PUSH address "tz1VSUr8wwNhLAzempoch5d6hLRiTh8Cjcjb" ;
CONTRACT unit ;
DUMP ;
stdout
PUSH / _ => tz1VSU…cjb CONTRACT: skip type checking for tz1VSUr8wwNhLAzempoch5d6hLRiTh8Cjcjb CONTRACT / tz1VSU…cjb => tz1VSU…cjb%default? DUMP => [tz1VSU…cjb%default?]
Like in the previous contract, we push the receiver's address to the stack and convert it to a (contract unit) type.
IF_NONE
{ PUSH string "InvalidAddress" ; FAILWITH }
{ } ;
DUMP ;
stdout
IF_NONE / tz1VSU…cjb%default? => tz1VSU…cjb%default DUMP => [tz1VSU…cjb%default]
IF_NONE verifies that the CONTRACT instruction succeeded and that a value has been returned. In this case, the value is the address where we will send the tez, of type (contract unit).
PUSH mutez 5000000 ;
DUMP ;
stdout
PUSH / _ => 5 DUMP => [5, tz1VSU…cjb%default]
We then push the amount we want to send to the receiver's address.
PUSH unit Unit ;
DUMP ;
stdout
PUSH / _ => Unit DUMP => [Unit, 5, tz1VSU…cjb%default]
Because we are sending an amount to an implicit account, the expected parameter of the value of type (contract unit) is unit, so we just need to provide an element of type unit to the TRANFER_TOKENS instruction.
Note that the three parameters necessary to transfer tokens are now on top of the stack and in the right order:
- The parameter expected for the address (
unitfor implicit accounts) - The amount to be sent in
mutez - The receiver's address converted to a value of type
(contract param)
TRANSFER_TOKENS ;
DUMP ;
stdout
TRANSFER_TOKENS / Unit : 5 : tz1VSU…cjb%default => transaction DUMP => [transaction]
Calling the TRANSFER_TOKENS instruction forges a new operation. Remember that contract executions in Michelson are self-contained: they do not communicate with the outside. The execution goes from its beginning to its end and only then it is possible to send new transactions.

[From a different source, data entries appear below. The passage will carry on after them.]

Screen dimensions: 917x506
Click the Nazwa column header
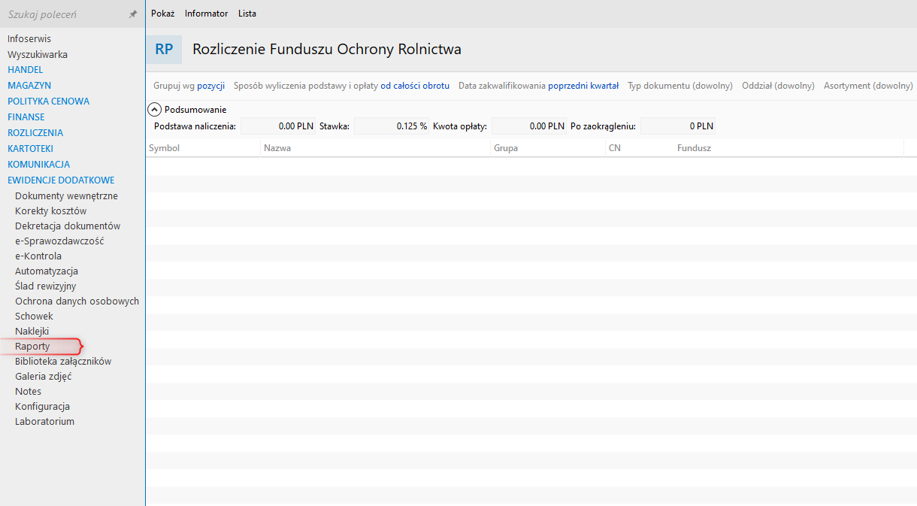pos(277,148)
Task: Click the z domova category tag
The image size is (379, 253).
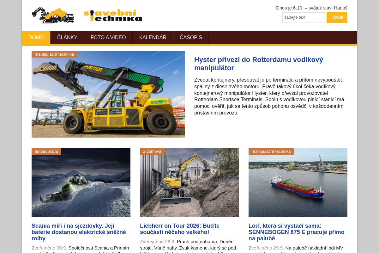Action: [152, 151]
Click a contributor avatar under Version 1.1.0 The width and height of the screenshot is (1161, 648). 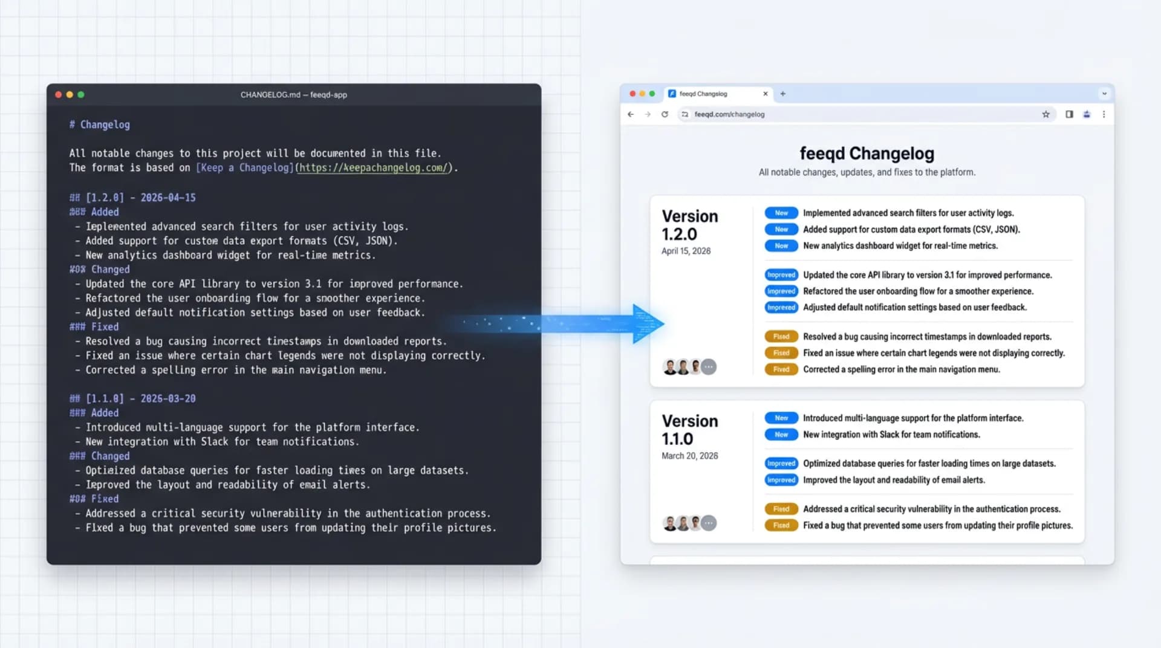669,523
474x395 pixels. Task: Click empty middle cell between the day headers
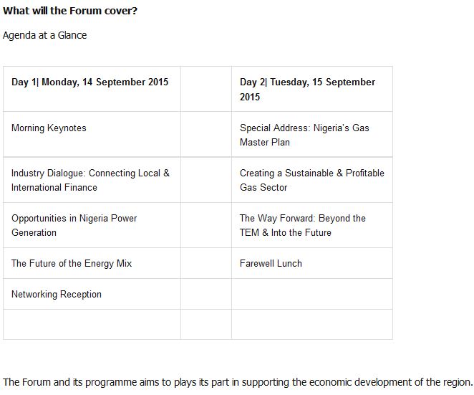tap(206, 89)
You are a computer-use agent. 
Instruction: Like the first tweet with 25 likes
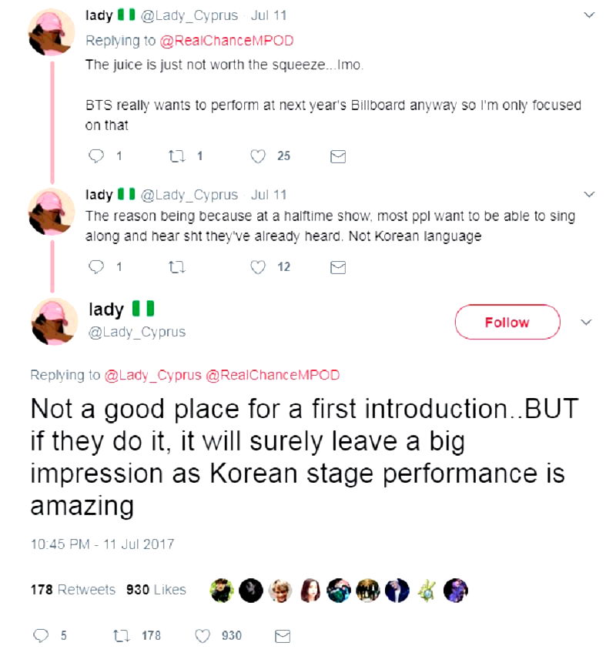(259, 156)
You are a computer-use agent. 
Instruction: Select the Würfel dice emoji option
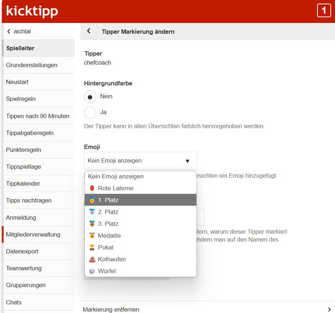tap(107, 271)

You can see that the value we now have on top of the stack is of type operation and contains all the information we previously added to the stack: the amount to be sent, the entrypoint to call (default by default or in case of a transaction to an implicit account), the operation kind, the parameters (unit for transactions to implicit accounts) and the target address. The only thing left now is to add this operation to the list of operations returned at the end of the contract.
NIL operation ;
SWAP ;
CONS ;
DUMP ;
stdout
NIL / _ => [] SWAP / [] : transaction => transaction : [] CONS / transaction : [] => [transaction] DUMP => [[transaction]]
Are you excited about finally using that list of operations we have been returning empty so far? 😅
In order to include the operation into the list of operations, you add an empty list as usual with NIL operation, you use SWAP because the element to add to the list must be just above in the stack and you call the CONS instruction which prepends the value to the list. Now you can return the pair with the list of operations and the storage:
UNIT ;
SWAP ;
PAIR ;
COMMIT ;
stdout
UNIT / _ => Unit SWAP / Unit : [transaction] => [transaction] : Unit PAIR / [transaction] : Unit => ([transaction] * Unit) END %default / ([transaction] * Unit) => _
Nothing groundbreaking here, we push a new unit on top of the stack, we use SWAP because the list of operations must be on the left of the pair and then PAIR.